▶ **What needs to be done**: The pictures are to be omitted when the entries are reproduced exactly.

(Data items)
* * *

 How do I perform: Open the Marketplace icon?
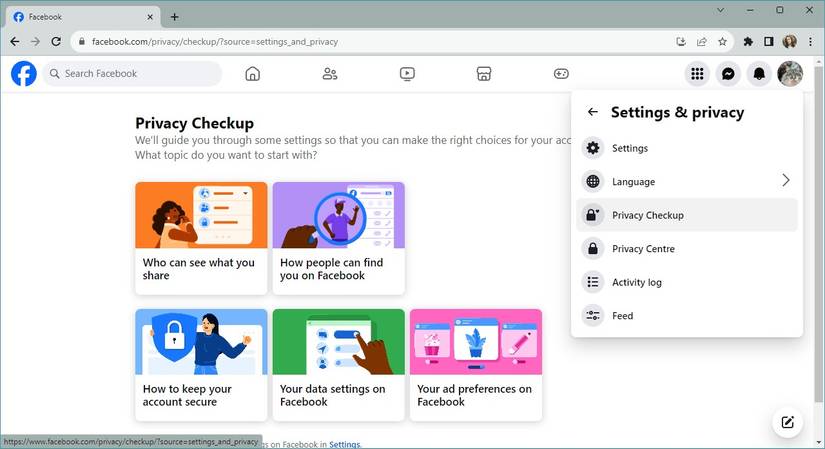[484, 74]
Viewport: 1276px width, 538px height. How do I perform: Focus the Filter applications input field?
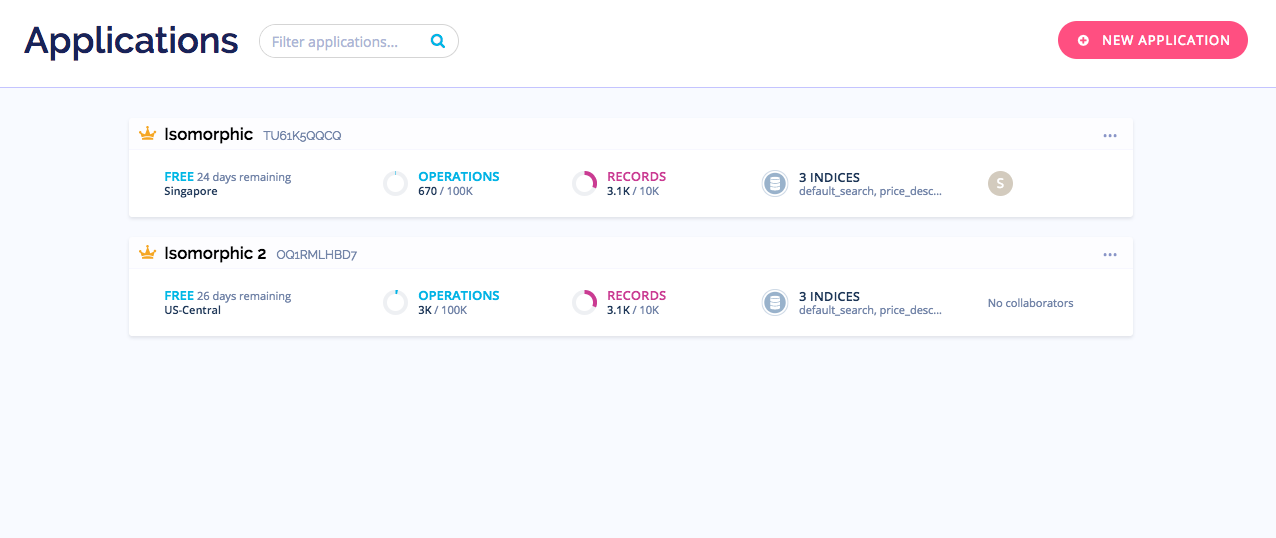click(345, 42)
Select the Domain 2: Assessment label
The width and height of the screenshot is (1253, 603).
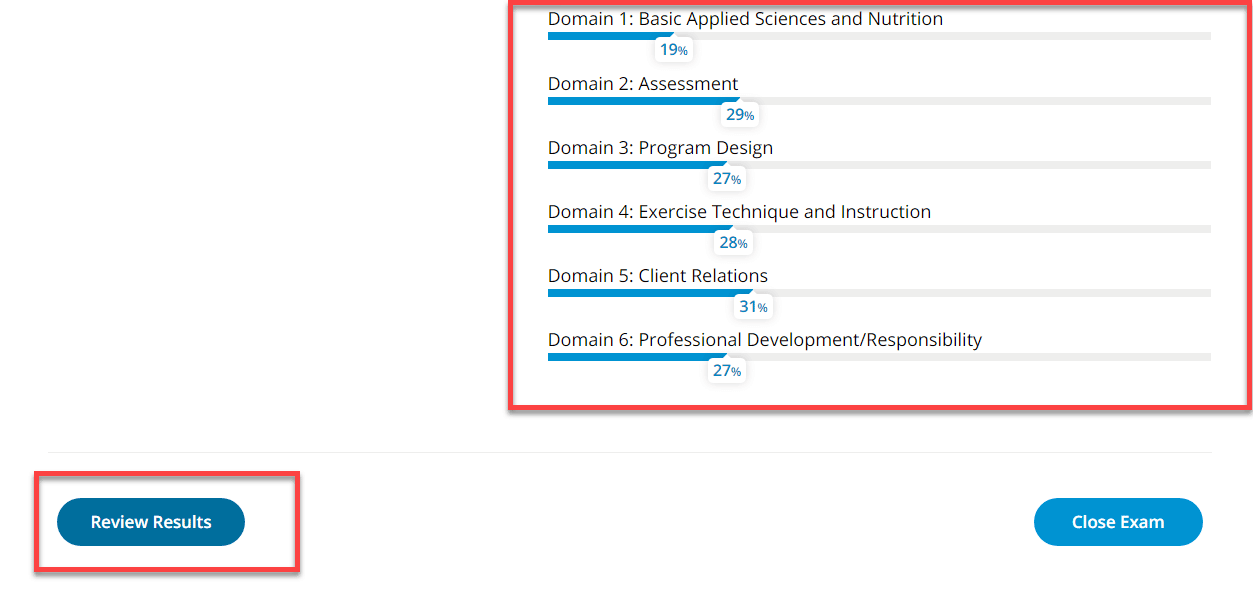643,84
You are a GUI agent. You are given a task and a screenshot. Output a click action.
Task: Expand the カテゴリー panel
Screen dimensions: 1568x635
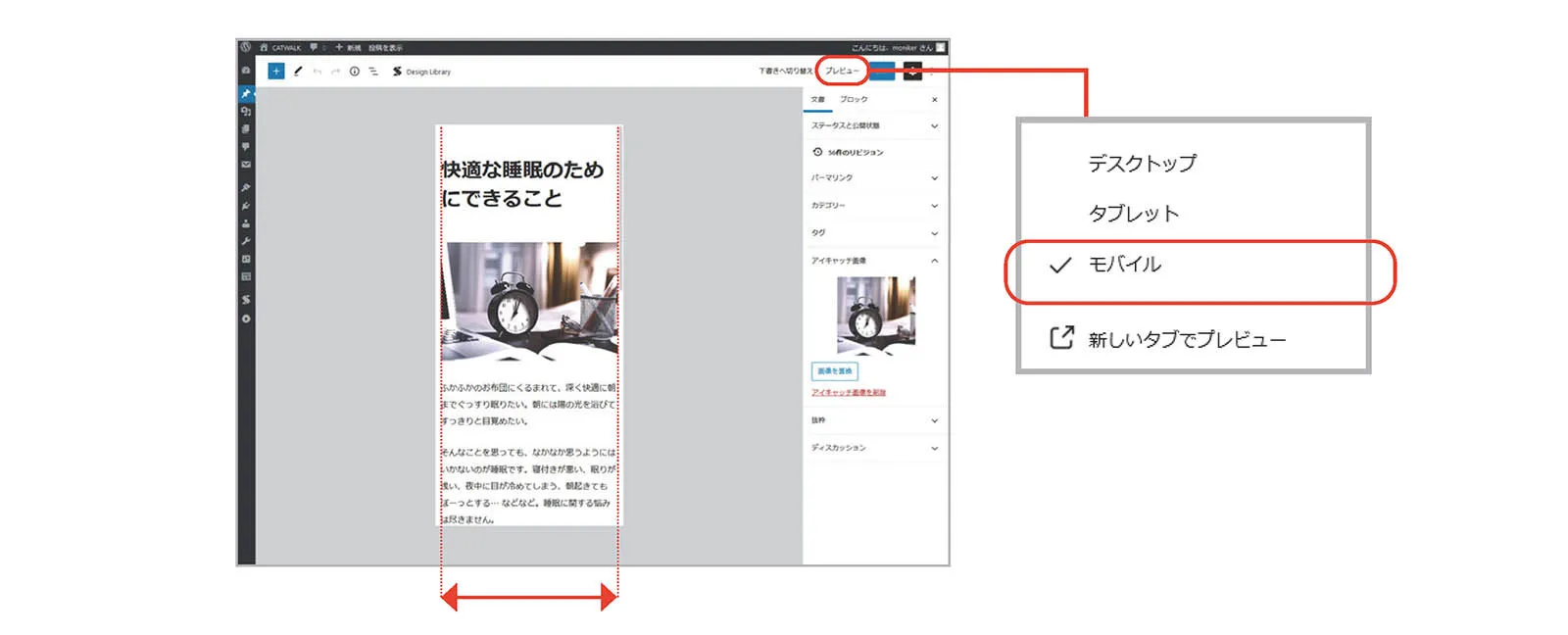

* * *

▶ **Response to this exercise**:
 How do I perform: Open the Marketplace icon?
[484, 74]
Viewport: 1276px width, 538px height. How do I perform: Focus the Filter applications input field?
click(345, 42)
Select the Domain 2: Assessment label
The width and height of the screenshot is (1253, 603).
643,84
You are a GUI agent. You are given a task and a screenshot. Output a click action.
Task: Expand the カテゴリー panel
Screen dimensions: 1568x635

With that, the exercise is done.